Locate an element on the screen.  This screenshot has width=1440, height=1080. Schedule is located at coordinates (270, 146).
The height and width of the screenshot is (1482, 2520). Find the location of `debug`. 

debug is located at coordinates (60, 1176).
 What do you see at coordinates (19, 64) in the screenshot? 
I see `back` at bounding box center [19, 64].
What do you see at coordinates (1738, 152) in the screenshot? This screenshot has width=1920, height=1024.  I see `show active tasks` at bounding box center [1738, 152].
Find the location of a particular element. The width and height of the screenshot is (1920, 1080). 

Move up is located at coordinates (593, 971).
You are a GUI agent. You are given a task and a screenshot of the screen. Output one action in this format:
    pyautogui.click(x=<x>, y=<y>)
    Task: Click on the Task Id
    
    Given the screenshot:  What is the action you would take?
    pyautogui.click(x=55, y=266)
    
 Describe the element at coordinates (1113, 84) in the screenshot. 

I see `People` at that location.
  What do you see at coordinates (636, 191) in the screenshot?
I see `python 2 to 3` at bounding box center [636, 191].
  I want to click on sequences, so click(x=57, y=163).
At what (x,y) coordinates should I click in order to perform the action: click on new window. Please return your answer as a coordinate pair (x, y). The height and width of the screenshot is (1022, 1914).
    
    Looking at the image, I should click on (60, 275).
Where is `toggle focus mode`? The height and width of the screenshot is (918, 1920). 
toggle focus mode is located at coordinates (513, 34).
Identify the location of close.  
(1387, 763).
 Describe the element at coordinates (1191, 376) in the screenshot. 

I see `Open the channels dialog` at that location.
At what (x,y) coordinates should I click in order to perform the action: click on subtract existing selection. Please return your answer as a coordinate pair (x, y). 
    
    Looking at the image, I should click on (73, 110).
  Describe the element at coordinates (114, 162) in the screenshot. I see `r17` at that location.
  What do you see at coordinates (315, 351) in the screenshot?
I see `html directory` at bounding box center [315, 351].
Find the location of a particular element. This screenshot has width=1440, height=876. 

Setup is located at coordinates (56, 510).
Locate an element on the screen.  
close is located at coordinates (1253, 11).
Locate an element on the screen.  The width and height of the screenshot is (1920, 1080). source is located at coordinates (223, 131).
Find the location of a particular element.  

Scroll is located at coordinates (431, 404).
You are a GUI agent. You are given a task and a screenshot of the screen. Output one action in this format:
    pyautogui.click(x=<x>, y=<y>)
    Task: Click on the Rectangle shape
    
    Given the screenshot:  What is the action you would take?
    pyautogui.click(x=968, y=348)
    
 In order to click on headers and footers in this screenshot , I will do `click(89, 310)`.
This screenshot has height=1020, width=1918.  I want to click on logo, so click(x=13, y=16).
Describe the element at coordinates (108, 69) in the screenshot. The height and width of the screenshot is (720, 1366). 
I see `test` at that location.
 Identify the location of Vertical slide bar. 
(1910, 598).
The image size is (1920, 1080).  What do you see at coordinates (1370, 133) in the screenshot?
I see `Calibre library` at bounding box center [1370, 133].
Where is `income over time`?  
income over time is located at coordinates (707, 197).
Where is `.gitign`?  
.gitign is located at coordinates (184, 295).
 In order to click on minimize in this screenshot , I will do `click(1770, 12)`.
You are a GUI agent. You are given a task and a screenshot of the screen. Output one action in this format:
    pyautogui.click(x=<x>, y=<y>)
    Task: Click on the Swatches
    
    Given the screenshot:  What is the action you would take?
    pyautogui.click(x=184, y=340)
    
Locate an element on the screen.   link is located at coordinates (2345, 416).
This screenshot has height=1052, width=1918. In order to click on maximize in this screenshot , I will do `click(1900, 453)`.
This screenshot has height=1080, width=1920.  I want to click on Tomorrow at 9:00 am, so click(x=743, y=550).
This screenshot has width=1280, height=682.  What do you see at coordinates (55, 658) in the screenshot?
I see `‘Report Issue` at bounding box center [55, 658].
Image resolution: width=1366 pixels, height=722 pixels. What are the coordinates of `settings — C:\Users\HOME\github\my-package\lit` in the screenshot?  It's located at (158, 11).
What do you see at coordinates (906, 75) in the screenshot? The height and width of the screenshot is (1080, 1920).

Exercise brief
Copy the records word for word, starting at the line that contains "I want to click on sequences, so" and ending at the line that contains "Describe the element at coordinates (114, 162)".

Answer
  I want to click on sequences, so click(x=57, y=163).
At what (x,y) coordinates should I click in order to perform the action: click on new window. Please return your answer as a coordinate pair (x, y). The height and width of the screenshot is (1022, 1914).
    
    Looking at the image, I should click on (60, 275).
Where is `toggle focus mode`? The height and width of the screenshot is (918, 1920). 
toggle focus mode is located at coordinates (513, 34).
Identify the location of close.  
(1387, 763).
 Describe the element at coordinates (1191, 376) in the screenshot. 

I see `Open the channels dialog` at that location.
At what (x,y) coordinates should I click in order to perform the action: click on subtract existing selection. Please return your answer as a coordinate pair (x, y). 
    
    Looking at the image, I should click on (73, 110).
  Describe the element at coordinates (114, 162) in the screenshot. I see `r17` at that location.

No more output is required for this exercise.